今年はまだ海にもプールにも出掛けていない。そして、水遊びどころか照りつける陽に当たりながら外で過ごすということ自体殆どない。

もうしばらく前のことだが、僕の住む地方の梅雨が明けた。すると、本当にその日を境界線として決めたかのように空気中の湿度が下がった。まあ、天気図からの予想で湿度も下がって夏らしくなる日のことを「梅雨明け日」としているのだから、梅雨が明けたら過ごしやすくなるのも当たり前のことか…。寝る前に起床予定時間を決めるのではなく、目が覚めたその時を起床時間にするようなものだ。

さて、陽が落ちると日中の照りつける暑さは和らぎ、涼しい風の吹く日には心地よく感じることもある。「暦の上で」に倣うなら夏もあと10日あまり。吹く風が爽やかな夏の始まりから、湿度とともに気温もぐんぐん上がり心地よくも何ともない梅雨を経て、ようやく気持ちのいい風が帰って来たように思う。ただ、戻って来た風は既に夏の初めのような爽やかさはなく、すっかりと中年のような風(?)になってしまっているように思えるのだけど…。

 

さて、残された夏は短期間なのだが、その終盤、8月の頭からまさに立秋まで夏季休暇を取ることにした。この間は基本的には旅に出ることを考えているが、何処に行くのか?何を見るのか?など旅程は事前には一切決めない。
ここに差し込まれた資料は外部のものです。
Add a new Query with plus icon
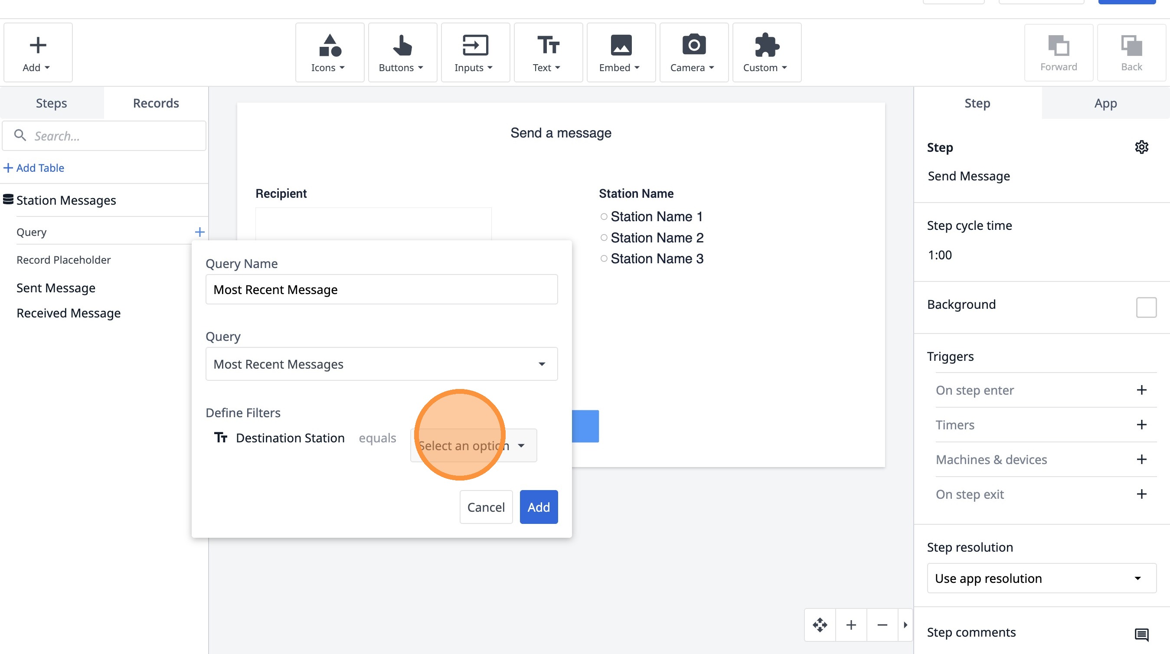 pyautogui.click(x=199, y=232)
そんな旅であっても、否、そんな旅だからこそ必要になる準備もあるのだ。

旅に向けての仕度をしているとやはりワクワクする。松尾芭蕉やら種田山頭火、あるいは膝栗毛の主人公二人など、昔話の人たちは身軽に旅をしていたはずだ。あ、種田山頭火は乞食だから身軽というよりも本当にモノを持っていないだけか…。

旅における荷物は少なければ少ないだけ身軽になれて機動性の点では快適になるのだけど、汗をかけばすぐにきれいなものに着替えたいとか、これがあったらもっと楽しくなるかも?とか想像力を働かせるとすぐに荷物は増えていく。そんなことに注意をしながら旅支度をしていることは楽しい。そして、それもまた旅なのではないかとも思う。